La stella NFL licenziata dopo l’ultima follia: lancia la maglia e va via a metà partita

Il controverso ricevitore Antonio Brown è stato licenziato da Tampa Bay dopo che questo si è rifiutato di tornare in campo nel match di NFL contro i Jets, si è tolto attrezzatura e maglia lanciandola verso il pubblico e ha lasciato lo stadio da solo. Per la stella del football americano potrebbe essere l’ultima follia di una lunga serie nella Lega.
A cura di Michele Mazzeo

La controversa stella del football americano Antonio Brown potrebbe aver giocato la sua ultima partita in NFL. Il fenomenale ricevitore dei Tampa Bay Buccaneers è stato infatti licenziato in tronco dalla sua franchigia dopo la sua ultima eccentricità nella gara di questa notte contro i Jets . La squadra della Florida ha vinto il match (28-24) ma il risultato è stato oscurato dall'ultima follia del 33enne di Miami.

Tutto è successo all'improvviso a metà del terzo quarto. Il capo allenatore ha mandato Brown nello spogliatoio dopo che quest'ultimo si è rifiutato più volte di entrare in campo. Dopo uno scontro con il compagno di squadra Mike Evans , che ha cercato di calmarlo, Brown si è tolto di dosso l'attrezzatura, ha lanciato la maglia verso il pubblico e si è diretto verso gli spogliatoi per poi lasciare da solo lo stadio prima che il match terminasse.

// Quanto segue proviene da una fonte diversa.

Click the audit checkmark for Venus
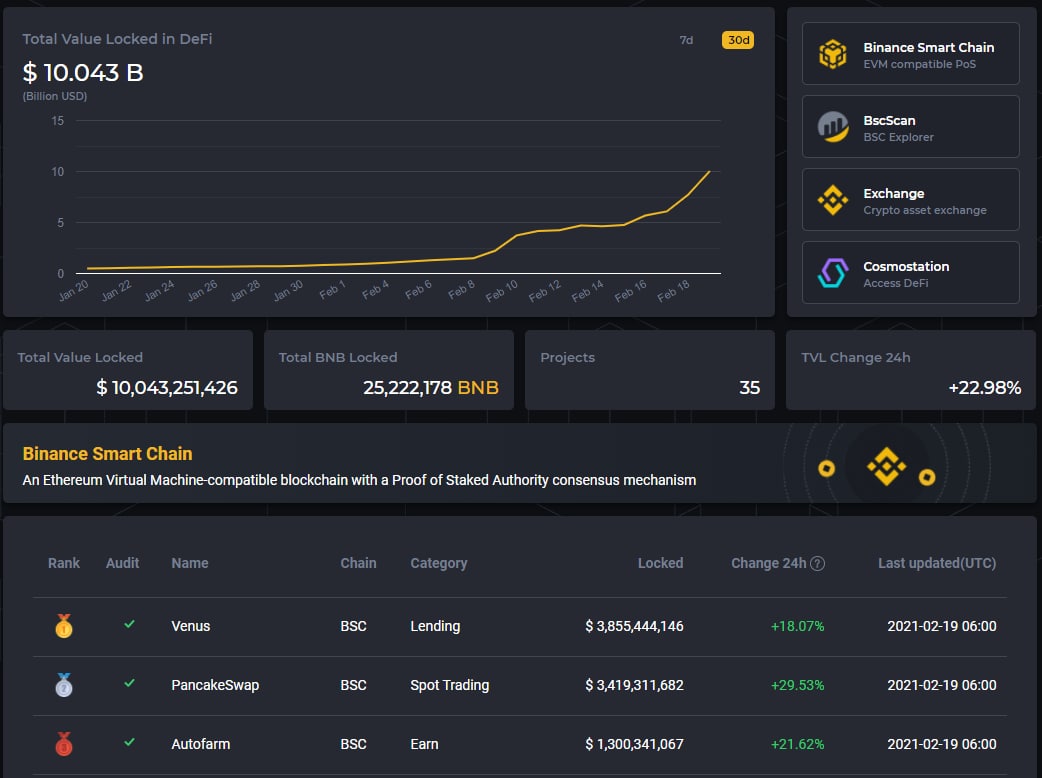The height and width of the screenshot is (778, 1042). coord(129,625)
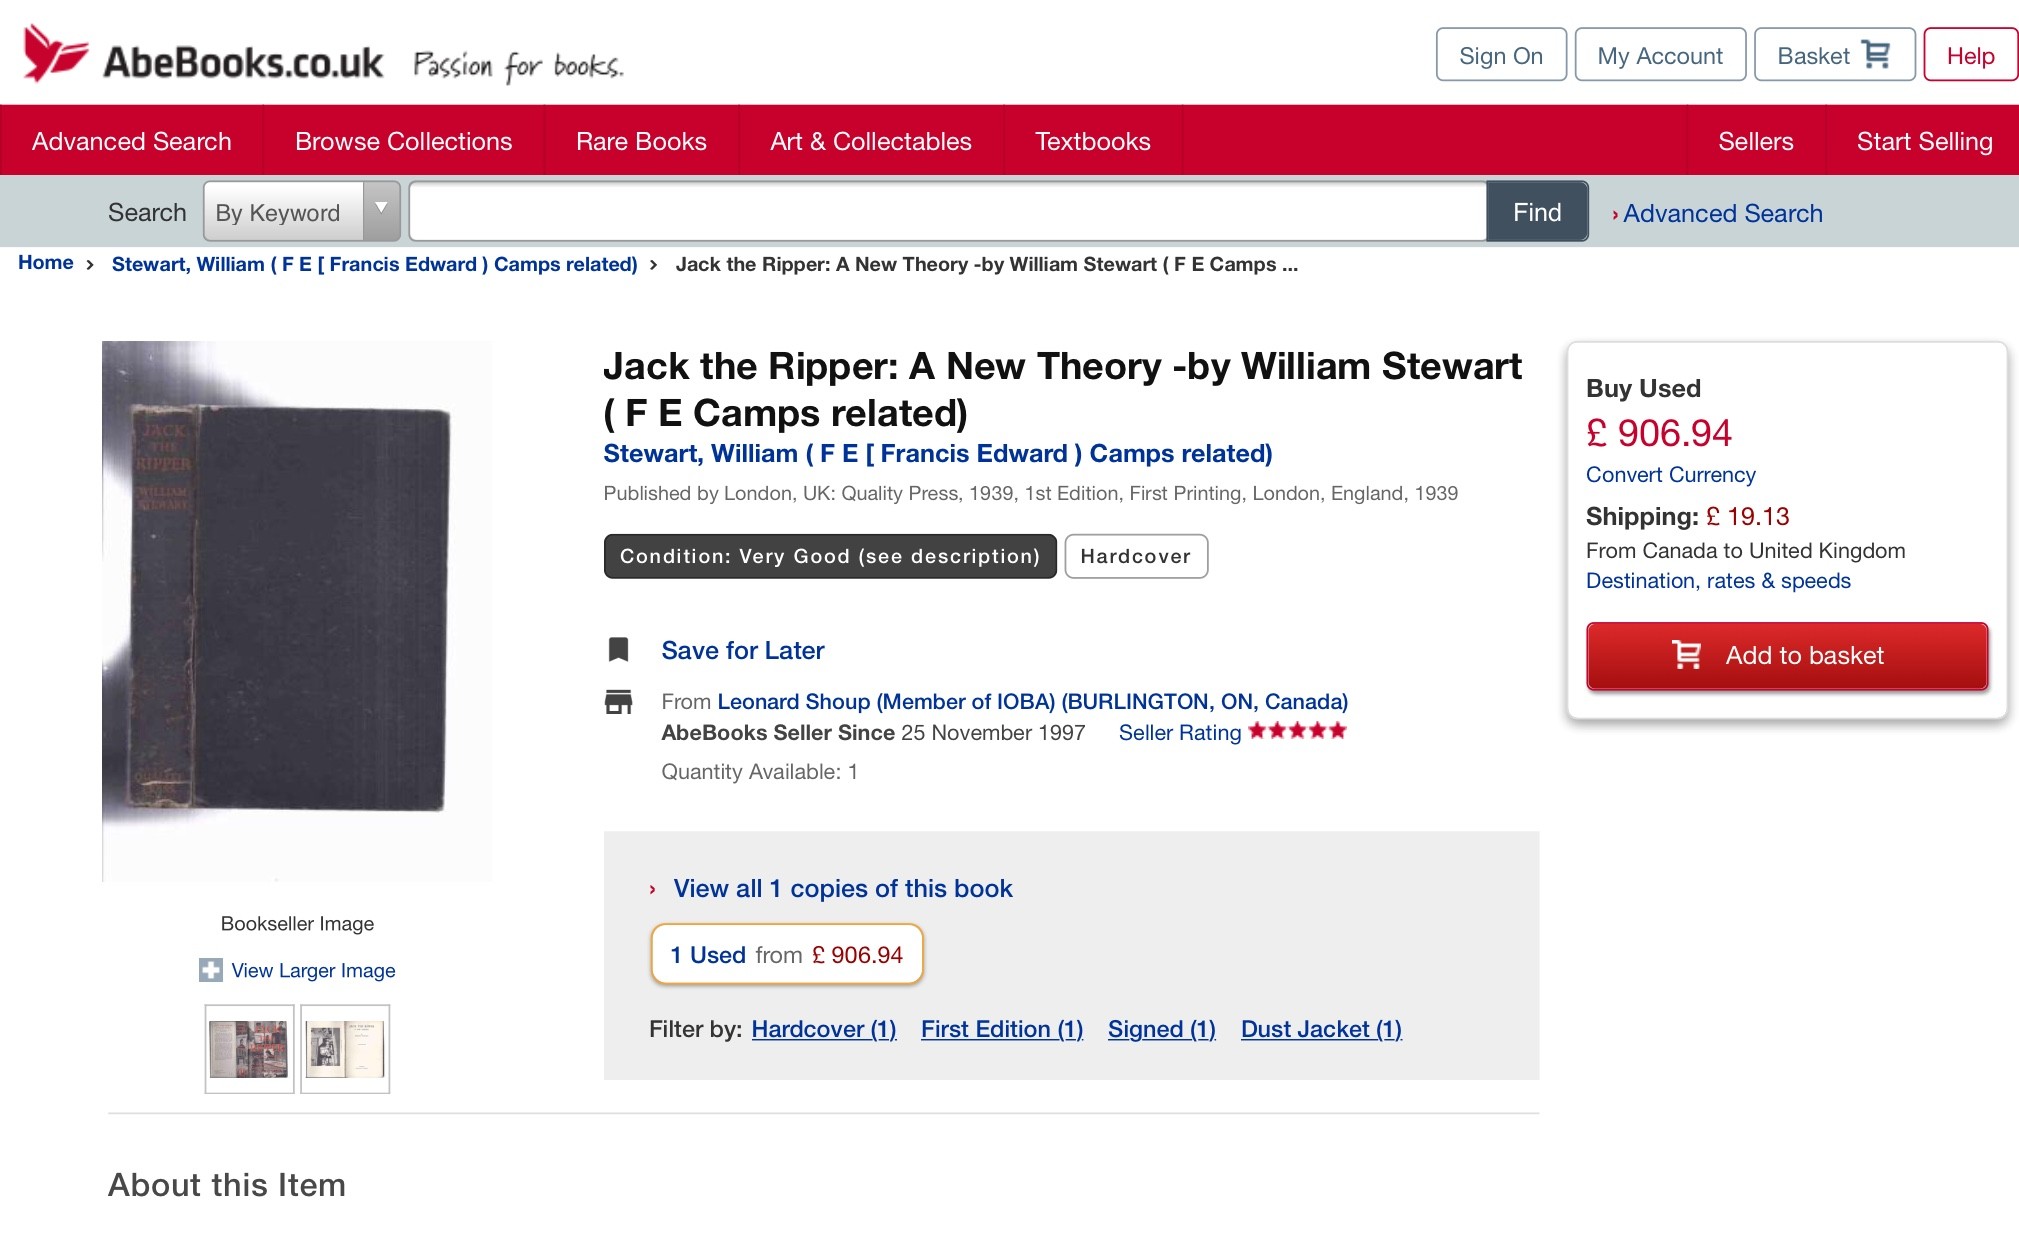2019x1250 pixels.
Task: Click the plus icon beside View Larger Image
Action: (211, 970)
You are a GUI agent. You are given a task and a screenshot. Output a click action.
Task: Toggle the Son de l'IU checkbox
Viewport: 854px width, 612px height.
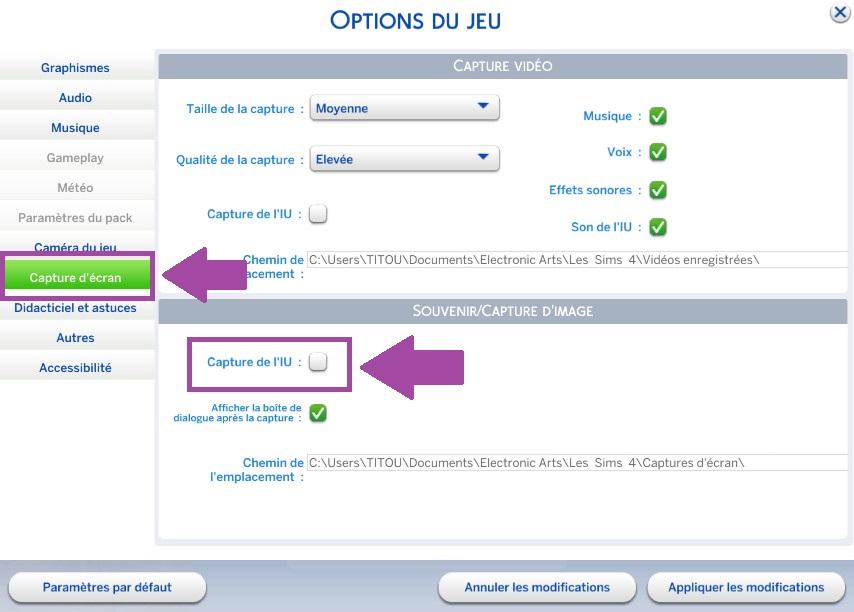coord(658,227)
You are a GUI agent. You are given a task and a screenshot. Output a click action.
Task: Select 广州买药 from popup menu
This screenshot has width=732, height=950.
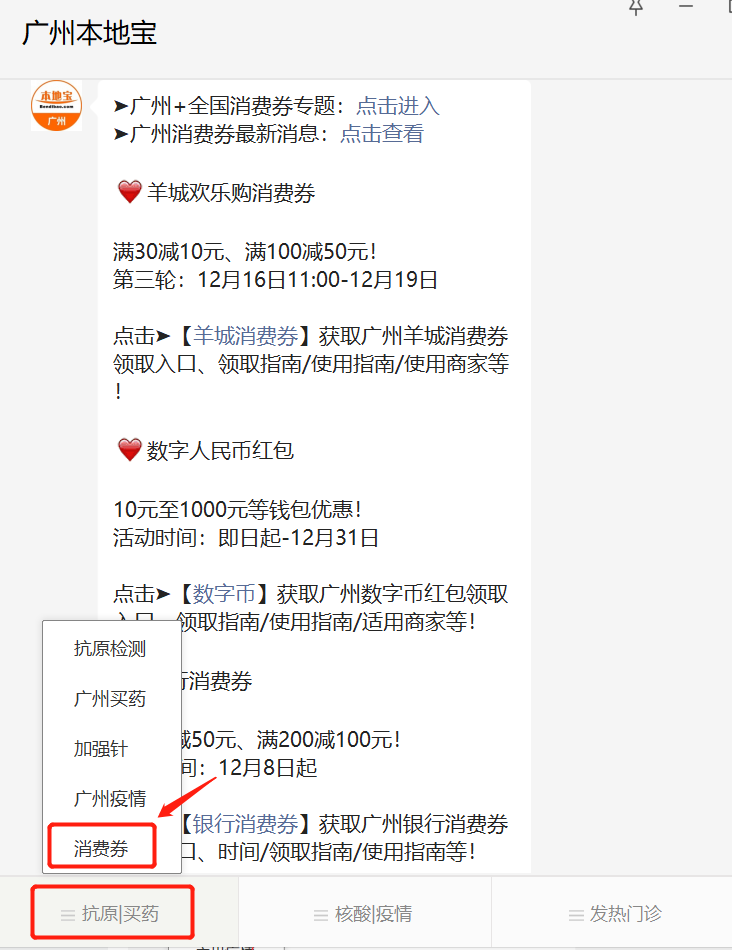[x=110, y=699]
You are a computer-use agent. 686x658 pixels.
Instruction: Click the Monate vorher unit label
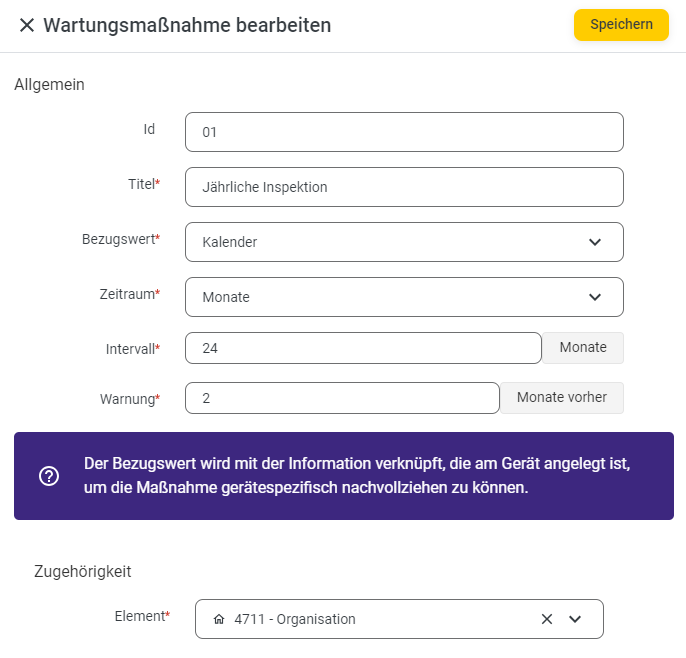click(x=562, y=398)
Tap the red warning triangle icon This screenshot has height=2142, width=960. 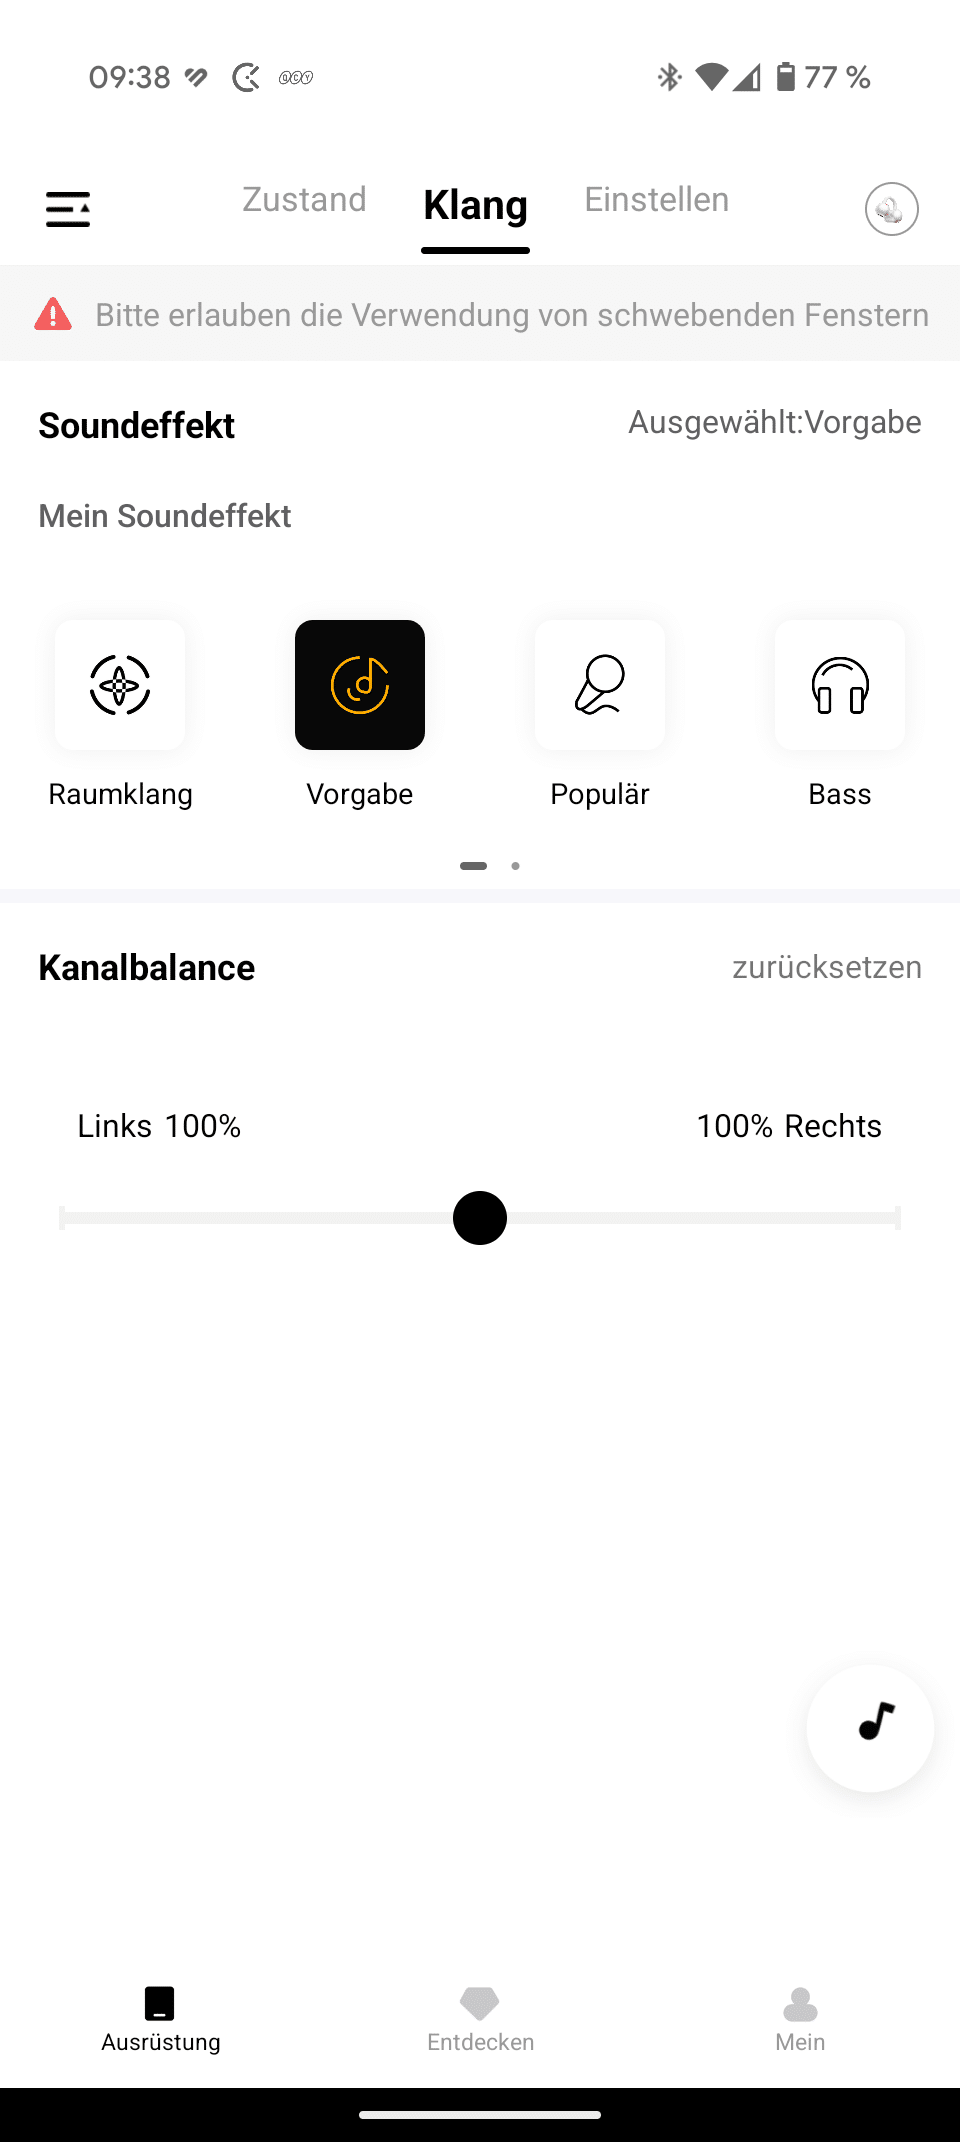click(53, 314)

Il giocatore, senza nemmeno salutare i compagni di squadra, è stato scortato dalla polizia fino all'aeroporto di New York da dove ha preso un volo per tornare da solo a casa. A fine partita l'allenatore dei Buccaneers ha annunciato il suo licenziamento immediato. Potrebbe essere dunque finita così la tempestosa carriera di uno dei più brillanti quanto controversi ricevitori NFL dell'ultimo decennio.

Quello di questa notte è soltanto l'ultimo di una serie di episodi controversi che hanno visto protagonista la stella NFL non per le sue doti da ricevitore ma per i suo comportamenti fuori dal campo. Nel 2019 è stato ingaggiato e licenziato dopo appena tre giorni dai New England Patriots essendo stato accusato di violenza sessuale da un suo ex allenatore (accuse che lui ha respinto e per le quali non è mai stato condannato dato che la vicenda si è chiusa con un patteggiamento tra le parti). Nel 2020 Brown è stato condannato a due anni di libertà vigilata per il reato di furto con scasso dopo esser stato accusato di aver partecipato ad una rapina ad un camionista.

Quest'anno Tampa Bay lo aveva messo sotto contratto dandogli un'altra possibilità, ma la sua stagione è stata segnata prima da una sospensione di tre partite per aver presentato un falso certificato di vaccinazione contro il Covid (cosa su cui la NFL sta ancora indagando) e poi da diversi screzi con il proprio allenatore culminati nell'episodio eclatante della gara contro i Jets che gli è di fatto costato il licenziamento e forse ha definitivamente messo fine alla sua carriera nella più prestigiosa lega al mondo di football americano.